> _WHAT THE EXERCISE ASKS_
Reproduce the data below line for line, changing nothing.
··· EXTRACTED INFORMATION
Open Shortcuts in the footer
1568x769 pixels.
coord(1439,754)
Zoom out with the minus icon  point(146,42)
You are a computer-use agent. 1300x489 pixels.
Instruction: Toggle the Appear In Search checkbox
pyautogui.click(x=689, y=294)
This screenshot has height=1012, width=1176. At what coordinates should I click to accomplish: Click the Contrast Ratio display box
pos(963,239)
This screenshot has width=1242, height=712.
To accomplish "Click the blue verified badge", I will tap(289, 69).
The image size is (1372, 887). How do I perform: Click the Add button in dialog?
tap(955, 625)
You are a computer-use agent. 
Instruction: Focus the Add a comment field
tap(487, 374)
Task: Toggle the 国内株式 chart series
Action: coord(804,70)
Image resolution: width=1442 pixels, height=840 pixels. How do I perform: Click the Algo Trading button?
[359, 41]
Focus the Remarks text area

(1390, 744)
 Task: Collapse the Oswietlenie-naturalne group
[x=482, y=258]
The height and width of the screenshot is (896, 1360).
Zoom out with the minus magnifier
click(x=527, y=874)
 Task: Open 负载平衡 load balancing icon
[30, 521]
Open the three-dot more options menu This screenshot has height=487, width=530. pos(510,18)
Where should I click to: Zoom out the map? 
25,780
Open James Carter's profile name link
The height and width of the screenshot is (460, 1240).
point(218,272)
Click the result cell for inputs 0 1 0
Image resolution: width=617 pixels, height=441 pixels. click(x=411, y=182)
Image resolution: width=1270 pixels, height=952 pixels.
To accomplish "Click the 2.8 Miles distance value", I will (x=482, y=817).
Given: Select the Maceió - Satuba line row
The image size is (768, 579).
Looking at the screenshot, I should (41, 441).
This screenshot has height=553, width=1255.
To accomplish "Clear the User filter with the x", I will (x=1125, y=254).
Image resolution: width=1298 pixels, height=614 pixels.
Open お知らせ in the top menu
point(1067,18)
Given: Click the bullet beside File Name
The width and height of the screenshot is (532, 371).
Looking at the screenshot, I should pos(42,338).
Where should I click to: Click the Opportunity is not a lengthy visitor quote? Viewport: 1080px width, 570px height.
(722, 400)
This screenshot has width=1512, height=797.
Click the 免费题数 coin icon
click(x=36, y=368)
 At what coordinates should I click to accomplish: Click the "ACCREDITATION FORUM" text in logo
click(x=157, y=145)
······
> _ANSWER TO THE PROBLEM_
Open Shortcuts in the footer
1568x769 pixels.
coord(1439,754)
Zoom out with the minus icon  point(146,42)
You are a computer-use agent. 1300x489 pixels.
Instruction: Toggle the Appear In Search checkbox
pyautogui.click(x=689, y=294)
This screenshot has height=1012, width=1176. At what coordinates should I click to accomplish: Click the Contrast Ratio display box
pos(963,239)
This screenshot has width=1242, height=712.
To accomplish "Click the blue verified badge", I will tap(289, 69).
The image size is (1372, 887). How do I perform: Click the Add button in dialog?
tap(955, 625)
You are a computer-use agent. 
Instruction: Focus the Add a comment field
tap(487, 374)
Task: Toggle the 国内株式 chart series
Action: coord(804,70)
Image resolution: width=1442 pixels, height=840 pixels. How do I perform: Click the Algo Trading button?
[359, 41]
Focus the Remarks text area

(1390, 744)
 Task: Collapse the Oswietlenie-naturalne group
[x=482, y=258]
The height and width of the screenshot is (896, 1360).
Zoom out with the minus magnifier
click(x=527, y=874)
 Task: Open 负载平衡 load balancing icon
[30, 521]
Open the three-dot more options menu This screenshot has height=487, width=530. pos(510,18)
Where should I click to: Zoom out the map? 
25,780
Open James Carter's profile name link
The height and width of the screenshot is (460, 1240).
point(218,272)
Click the result cell for inputs 0 1 0
Image resolution: width=617 pixels, height=441 pixels. click(x=411, y=182)
Image resolution: width=1270 pixels, height=952 pixels.
To accomplish "Click the 2.8 Miles distance value", I will (x=482, y=817).
Given: Select the Maceió - Satuba line row
The image size is (768, 579).
Looking at the screenshot, I should (41, 441).
This screenshot has height=553, width=1255.
To accomplish "Clear the User filter with the x", I will (x=1125, y=254).
Image resolution: width=1298 pixels, height=614 pixels.
Open お知らせ in the top menu
point(1067,18)
Given: Click the bullet beside File Name
The width and height of the screenshot is (532, 371).
Looking at the screenshot, I should pos(42,338).
Where should I click to: Click the Opportunity is not a lengthy visitor quote? Viewport: 1080px width, 570px height.
(722, 400)
This screenshot has width=1512, height=797.
Click the 免费题数 coin icon
click(x=36, y=368)
 At what coordinates should I click to accomplish: Click the "ACCREDITATION FORUM" text in logo
click(x=157, y=145)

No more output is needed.